Uma pessoa de cabeça desarrumada é assim: defende a pena de morte e o ensino gratuito nas universidades públicas. É a favor do aborto e se diz católico. Votou Lula em 2002 e José Serra em 2004. É contra as cotas nas universidades e milita numa Ong de defesa da Mata Atlântica. Por desarrumada, essa cabeça pode pensar tudo ao contrário e não faz a menor diferença. A desarrumação determina e incentiva o debate. Opõe-se a um mundo de ideias ordenadas no qual a pessoa deve se preocupar em “pensar direito”, entendendo-se que sempre haverá alguém explicando o que vem a ser “pensar direito”.
Houve uma época em que a expressão “raciocinar em bloco” designava, com alguma ironia, inteligências ou culturas privilegiadas, sacerdotes do bem-pensar. Aceitando-se as virtudes do mestre, esperava-se sua opinião e ia-se atrás. Essa atitude tanto pode colocar uma pessoa na condição de discípulo de um grande pensador como pode embalá-la na treva da ignorância. O segundo caso ocorre com maior frequência.
As cabeças arrumadas brasileiras, atraídas pela construção de modelos intelectuais harmônicos, dão pouca atenção ao funcionamento da sociedade. Preferem evitar o assunto. Alguns exemplos.
O bem-pensar urbano do Rio de Janeiro legislou que é proibido construir apartamentos com menos de 30 metros quadrados. Coisa de gente muito bem educada. Faltou dizer onde vai morar uma família que não tem dinheiro para essa metragem. Na favela, por certo. A discussão dessa lei de incentivo à favelização está fora do debate urbano carioca.
O bem-pensar tributário estabeleceu que os serviços de telefonia devem ser taxados com mão-de-ferro, pois vai-se tomar dinheiro do andar de cima para custear investimentos que atenderão ao de baixo. Deu no seguinte: o patrão fala com Paris de graça pelo Skype e a empregada paga R$ 5 por um telefonema de dez minutos para Bangu. Um imposto destinado a buscar justiça produz injustiça, mas o tema está fora da agenda dos teletecas.
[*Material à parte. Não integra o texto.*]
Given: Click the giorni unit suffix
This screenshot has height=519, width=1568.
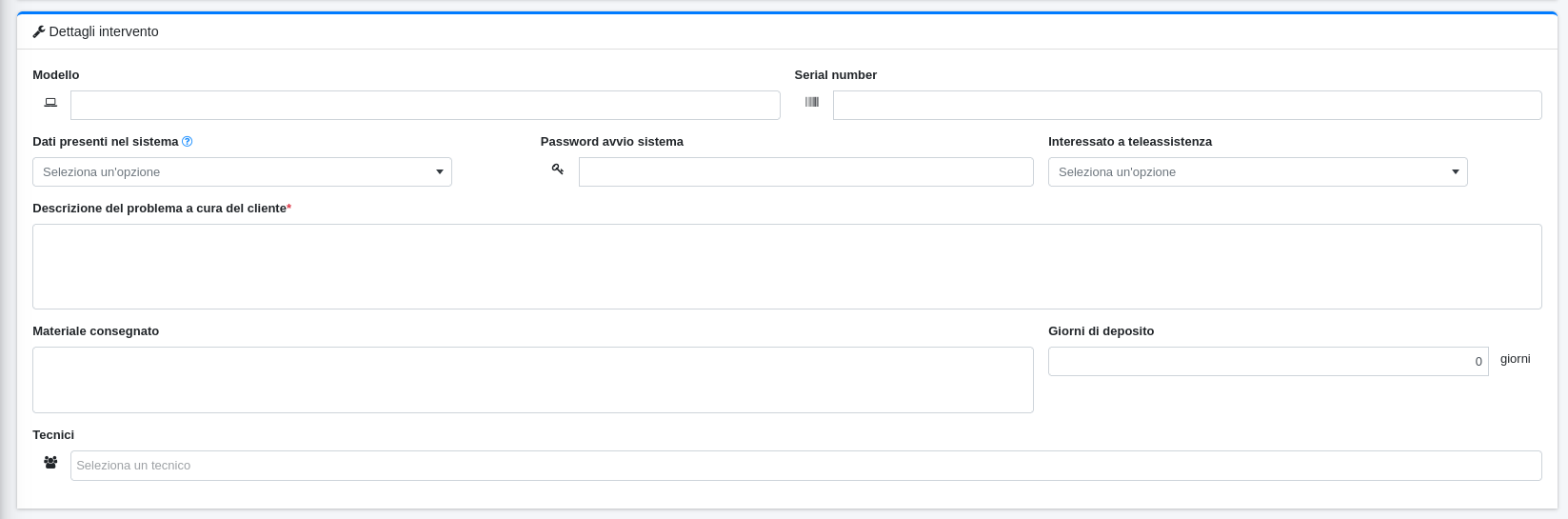Looking at the screenshot, I should point(1515,359).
O bem-pensar diplomático levou Lula a propor uma cruzada mundial contra a fome. Fez isso em Genebra, Paris e Nova York. Passados dois anos, contou que gostaria de arrumar recursos para combater a desnutrição da África, aumentando as taxas de embarque nos aeroportos brasileiros. Falta dizer aos usuários do Galeão que eles pagam uma das taxas mais altas do mundo, o dobro do que se cobra no Aeroporto Kennedy.
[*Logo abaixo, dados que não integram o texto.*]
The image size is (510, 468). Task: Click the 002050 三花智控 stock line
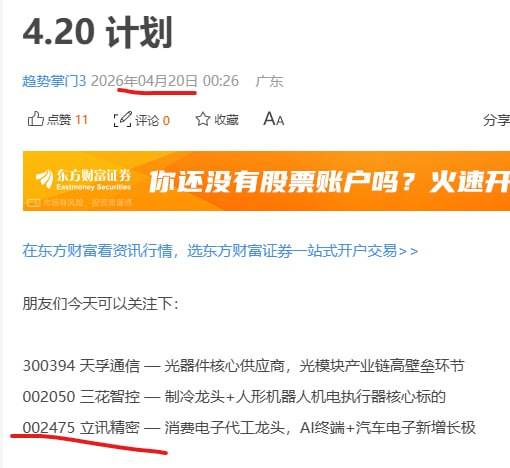[x=234, y=397]
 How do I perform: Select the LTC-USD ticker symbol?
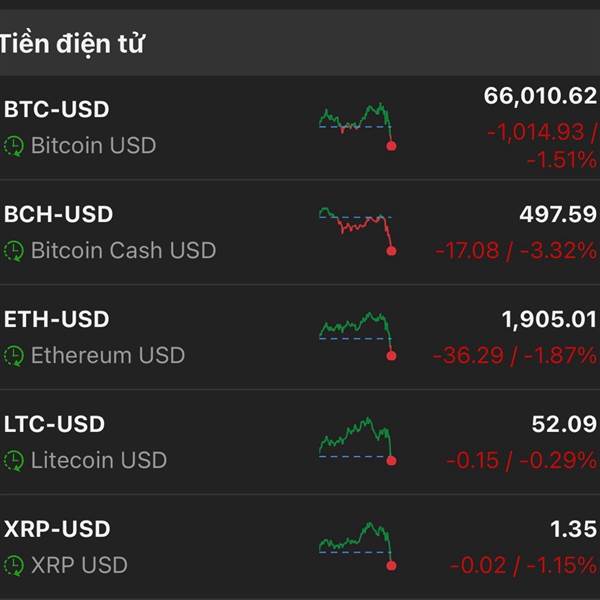point(55,425)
Num caso mais farisaico, tome-se o exemplo da legislação penal brasileira. Bem pensada, faz inveja a um advogado sueco. São muitos os doutores que fazem palestras pelo mundo descrevendo essa joia de modernidade. Jamais um ministro da Justiça contará que as maravilhas são parolas. O que vale mesmo é a lei da massa. O bandido que entra na prisão passa a uma nova instância judicial, a de seus pares. Maltratou a mãe? Morre. Estupro? Se não morrer, sofre o que fez. Respeito, só para os estelionatários.
No Brasil das cabeças desarrumadas cada tema poderá ser discutido e avaliado isoladamente. Muitas opiniões resultarão contraditórias, mas é esse exercício do juízo individual que enriquece o debate público.
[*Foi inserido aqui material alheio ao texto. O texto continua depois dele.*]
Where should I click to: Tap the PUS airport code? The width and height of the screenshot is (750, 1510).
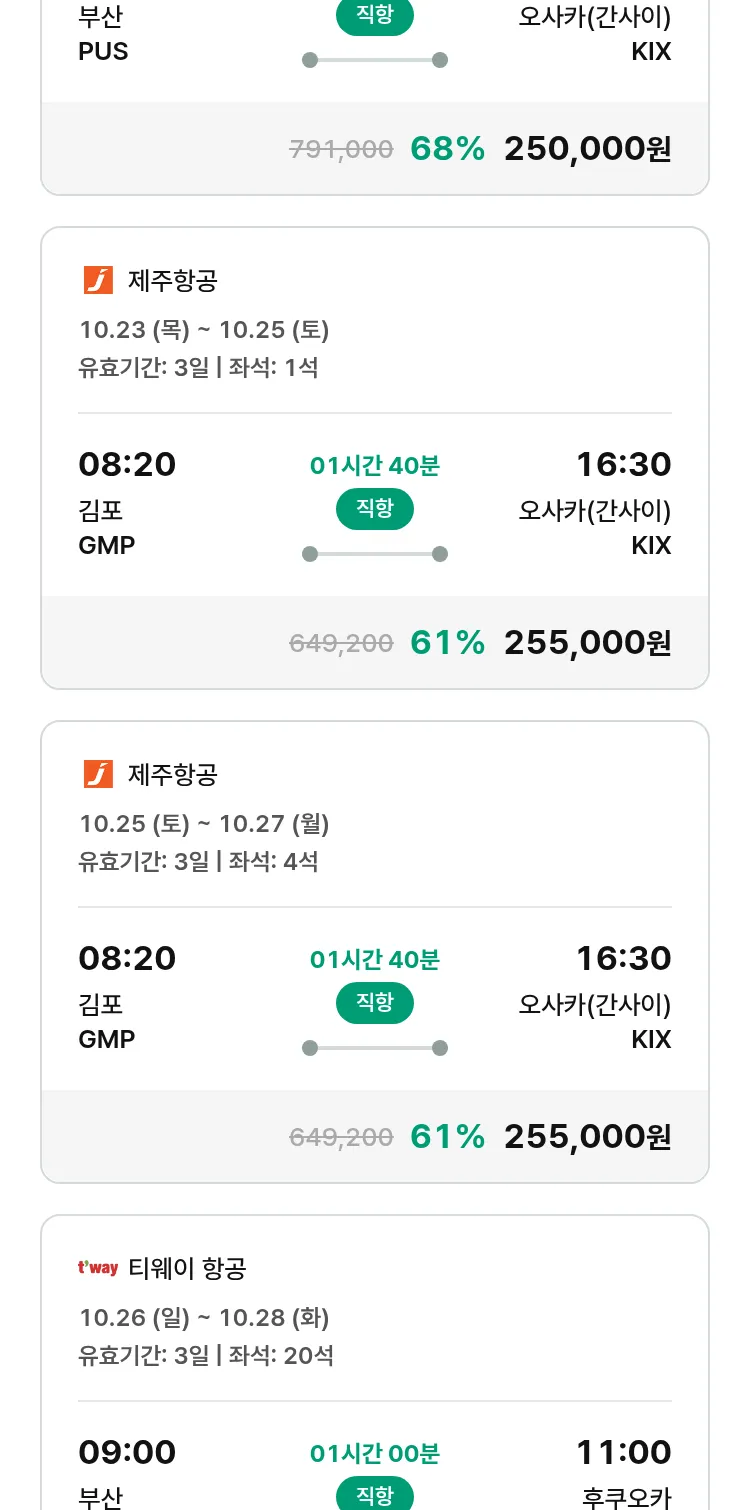pyautogui.click(x=103, y=52)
Harmonia e nexo podem ser desejáveis, mas é preferível conviver com pessoas de cabeça desarrumada cujas opiniões não formam um nexo final do que aturar gente que tem muito nexo mas não se responsabiliza pelas opiniões que dá.
Os trechos em negrito são argumentos exemplificativos que têm como objetivo mostrar a veracidade da tese apresentada no primeiro parágrafo (O resultado do referendo fez um bem ao país. Instaurou o império das cabeças desarrumadas, e o Brasil precisa delas.), comprovando o posicionamento do autor do texto.